Inspired by the European regulation’s General Data Protection Regulation (GDPR), Brazil passed a comprehensive data protection legislation in August 2018. This new legislation, the Brazilian General Data Protection Act or Lei Geral de Proteção de Dados (LGPD), will come into effect on August 15, 2020. 

The LGPD applies to individuals and organizations that process personal data of users located in Brazil. This includes any personal data collected in Brazil as well as global organizations providing goods or services in Brazil. Like the GDPR, the LGPD aims to improve the global data management practices that involve the data of users in Brazil.
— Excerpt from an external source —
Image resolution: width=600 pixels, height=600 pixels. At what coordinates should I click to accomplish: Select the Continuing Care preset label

This means that organizations will be required to implement a new strategic approach to handling the personal data collected in Brazil, adding to the long list of regulatory compliance that organizations must abide by. 
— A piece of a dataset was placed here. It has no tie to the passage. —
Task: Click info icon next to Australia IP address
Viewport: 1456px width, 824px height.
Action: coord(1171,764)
Article 18 of the LGPD lists the nine fundamental rights that data subjects have, including:

• The right to confirmation of the existence of the processing;

• The right to access the data;

• The right to correct incomplete, inaccurate or out-of-date data;

• The right to anonymize, block, or delete unnecessary or excessive data or data that is not being processed in compliance with the LGPD;

• The right to the portability of data to another service or product provider, by means of an express request

• The right to delete personal data processed with the consent of the data subject;

• The right to information about public and private entities with which the controller has shared data;

• The right to information about the possibility of denying consent and the consequences of such denial; and

• The right to revoke consent. 

Fortunately, with Auraya’s voice biometric technology, organizations can implement secure and seamless user identification and verification capabilities while staying compliant with regulatory requirements such as the GDPR and LGPD. Auraya’s voice biometric engine, ArmorVox, and voice biometric extension for Amazon Connect, EVA, enables organizations to verify the identity of their callers by simply using their voice. This replaces outdated and insecure security methods such as PINs and passwords and security questions. This means that users do not need to provide personal information to someone such as an agent to verify their identity.

Auraya’s voice biometric technology allows any collected personally identifiable information to be stored securely and separately from the encrypted biometric voiceprints that are sent to ArmorVox for verification purposes. Auraya’s voice biometric technology can also be easily configured so that organizations can provide users the option to opt out, revoke consent or request to have their voiceprints deleted.

With ArmorVox and EVA, organizations operating or collecting personal data in Brazil can improve the security and user experience of their Brazilian customers whilst staying compliant to the new LGPD.